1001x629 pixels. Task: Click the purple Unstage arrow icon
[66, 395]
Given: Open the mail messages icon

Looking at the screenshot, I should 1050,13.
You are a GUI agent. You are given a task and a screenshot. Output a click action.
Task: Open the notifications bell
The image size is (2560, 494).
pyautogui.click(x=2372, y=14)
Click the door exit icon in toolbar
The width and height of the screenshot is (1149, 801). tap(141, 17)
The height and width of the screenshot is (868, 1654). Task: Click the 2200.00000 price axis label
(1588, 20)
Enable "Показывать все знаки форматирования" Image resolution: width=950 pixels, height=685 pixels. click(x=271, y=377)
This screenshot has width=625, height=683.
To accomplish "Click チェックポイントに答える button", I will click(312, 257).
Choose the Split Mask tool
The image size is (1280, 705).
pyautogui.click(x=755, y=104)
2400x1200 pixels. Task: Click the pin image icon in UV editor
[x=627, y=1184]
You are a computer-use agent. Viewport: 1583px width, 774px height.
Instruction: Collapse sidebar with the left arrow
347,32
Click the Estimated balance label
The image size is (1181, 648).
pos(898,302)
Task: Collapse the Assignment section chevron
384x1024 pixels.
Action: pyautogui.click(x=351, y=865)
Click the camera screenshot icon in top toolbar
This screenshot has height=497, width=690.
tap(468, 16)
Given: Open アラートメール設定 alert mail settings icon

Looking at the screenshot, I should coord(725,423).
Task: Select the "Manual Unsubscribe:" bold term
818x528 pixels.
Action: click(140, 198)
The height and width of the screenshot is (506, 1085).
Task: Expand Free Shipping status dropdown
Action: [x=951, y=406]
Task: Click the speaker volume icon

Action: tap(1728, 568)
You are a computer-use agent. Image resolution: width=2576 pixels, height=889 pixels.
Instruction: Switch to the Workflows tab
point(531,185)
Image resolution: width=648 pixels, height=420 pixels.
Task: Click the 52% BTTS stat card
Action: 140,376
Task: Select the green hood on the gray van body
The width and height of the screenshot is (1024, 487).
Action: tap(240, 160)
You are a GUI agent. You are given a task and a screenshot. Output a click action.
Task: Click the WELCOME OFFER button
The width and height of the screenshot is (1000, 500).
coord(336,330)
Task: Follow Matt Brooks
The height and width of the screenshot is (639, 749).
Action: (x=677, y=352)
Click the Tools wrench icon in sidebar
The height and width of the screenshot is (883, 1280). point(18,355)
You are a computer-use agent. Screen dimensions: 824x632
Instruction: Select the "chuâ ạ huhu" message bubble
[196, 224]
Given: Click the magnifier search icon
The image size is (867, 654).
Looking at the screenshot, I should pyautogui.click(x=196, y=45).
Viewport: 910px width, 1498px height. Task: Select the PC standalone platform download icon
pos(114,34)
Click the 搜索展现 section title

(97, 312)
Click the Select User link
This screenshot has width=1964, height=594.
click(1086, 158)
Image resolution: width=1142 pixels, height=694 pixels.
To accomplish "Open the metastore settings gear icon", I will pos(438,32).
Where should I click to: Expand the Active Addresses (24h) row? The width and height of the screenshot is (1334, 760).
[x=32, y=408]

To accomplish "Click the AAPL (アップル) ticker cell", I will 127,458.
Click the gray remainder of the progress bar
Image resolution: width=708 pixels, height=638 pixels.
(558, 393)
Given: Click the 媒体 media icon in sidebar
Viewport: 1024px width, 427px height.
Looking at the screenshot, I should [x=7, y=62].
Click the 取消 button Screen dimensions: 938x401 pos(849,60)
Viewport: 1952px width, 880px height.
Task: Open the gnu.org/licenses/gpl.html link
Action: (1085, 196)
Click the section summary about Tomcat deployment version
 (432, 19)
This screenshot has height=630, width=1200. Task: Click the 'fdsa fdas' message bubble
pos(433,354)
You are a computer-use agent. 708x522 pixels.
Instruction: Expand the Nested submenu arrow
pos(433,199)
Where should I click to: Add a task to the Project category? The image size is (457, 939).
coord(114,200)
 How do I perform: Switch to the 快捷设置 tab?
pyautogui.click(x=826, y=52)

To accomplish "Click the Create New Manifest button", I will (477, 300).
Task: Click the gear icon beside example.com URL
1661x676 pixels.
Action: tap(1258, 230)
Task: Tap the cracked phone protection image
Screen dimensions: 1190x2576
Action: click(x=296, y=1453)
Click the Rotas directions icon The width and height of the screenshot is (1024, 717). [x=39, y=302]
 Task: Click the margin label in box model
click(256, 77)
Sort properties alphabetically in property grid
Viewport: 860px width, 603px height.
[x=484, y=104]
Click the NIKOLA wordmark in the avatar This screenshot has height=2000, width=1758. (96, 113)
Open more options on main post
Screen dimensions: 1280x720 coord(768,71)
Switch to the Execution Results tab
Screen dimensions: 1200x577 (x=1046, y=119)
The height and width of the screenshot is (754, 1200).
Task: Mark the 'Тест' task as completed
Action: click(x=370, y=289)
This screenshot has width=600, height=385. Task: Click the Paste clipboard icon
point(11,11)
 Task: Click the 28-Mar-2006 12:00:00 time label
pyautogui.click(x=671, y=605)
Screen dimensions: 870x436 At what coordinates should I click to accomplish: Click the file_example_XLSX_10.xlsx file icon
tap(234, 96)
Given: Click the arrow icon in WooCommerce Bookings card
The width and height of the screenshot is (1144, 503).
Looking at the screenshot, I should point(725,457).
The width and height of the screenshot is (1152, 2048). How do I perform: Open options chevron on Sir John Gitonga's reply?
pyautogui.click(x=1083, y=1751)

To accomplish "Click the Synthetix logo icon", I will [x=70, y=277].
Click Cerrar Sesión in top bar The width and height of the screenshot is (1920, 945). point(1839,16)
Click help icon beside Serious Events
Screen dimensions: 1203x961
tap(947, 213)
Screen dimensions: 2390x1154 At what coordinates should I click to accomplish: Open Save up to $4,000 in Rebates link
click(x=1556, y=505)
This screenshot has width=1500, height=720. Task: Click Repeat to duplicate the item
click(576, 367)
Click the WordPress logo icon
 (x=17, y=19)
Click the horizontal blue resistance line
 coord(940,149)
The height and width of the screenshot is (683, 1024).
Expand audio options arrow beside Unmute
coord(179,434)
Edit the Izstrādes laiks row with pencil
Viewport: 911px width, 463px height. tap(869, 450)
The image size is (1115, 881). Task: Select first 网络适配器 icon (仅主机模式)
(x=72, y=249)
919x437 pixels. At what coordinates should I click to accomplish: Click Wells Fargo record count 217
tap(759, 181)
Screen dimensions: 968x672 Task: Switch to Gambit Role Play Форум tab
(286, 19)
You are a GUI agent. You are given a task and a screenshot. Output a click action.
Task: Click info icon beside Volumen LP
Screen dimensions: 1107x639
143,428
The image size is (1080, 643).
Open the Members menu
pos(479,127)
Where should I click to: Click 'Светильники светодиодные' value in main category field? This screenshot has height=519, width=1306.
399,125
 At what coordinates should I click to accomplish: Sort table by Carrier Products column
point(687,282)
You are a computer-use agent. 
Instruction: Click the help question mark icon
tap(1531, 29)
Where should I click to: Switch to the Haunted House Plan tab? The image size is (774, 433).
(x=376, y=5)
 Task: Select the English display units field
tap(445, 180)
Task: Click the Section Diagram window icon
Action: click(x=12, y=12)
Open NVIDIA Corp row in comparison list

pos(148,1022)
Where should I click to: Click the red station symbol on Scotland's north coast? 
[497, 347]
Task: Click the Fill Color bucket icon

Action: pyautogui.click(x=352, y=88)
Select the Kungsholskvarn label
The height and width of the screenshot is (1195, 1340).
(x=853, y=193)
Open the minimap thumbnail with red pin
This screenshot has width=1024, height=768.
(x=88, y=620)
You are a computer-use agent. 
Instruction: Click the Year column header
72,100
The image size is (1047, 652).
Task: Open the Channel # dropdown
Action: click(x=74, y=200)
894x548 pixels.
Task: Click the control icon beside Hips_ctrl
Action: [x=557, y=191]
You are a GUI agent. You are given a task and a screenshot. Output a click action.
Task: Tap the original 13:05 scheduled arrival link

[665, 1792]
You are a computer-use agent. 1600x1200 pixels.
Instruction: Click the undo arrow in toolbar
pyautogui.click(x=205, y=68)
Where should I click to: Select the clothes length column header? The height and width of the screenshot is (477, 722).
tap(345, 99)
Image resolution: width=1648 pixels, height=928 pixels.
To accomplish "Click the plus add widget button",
§ §
Task description | Across the records above, show each line containing the word "gear".

Answer to this task |
To accomplish "Open the metastore settings gear icon", I will pos(438,32).
Task: Click the gear icon beside example.com URL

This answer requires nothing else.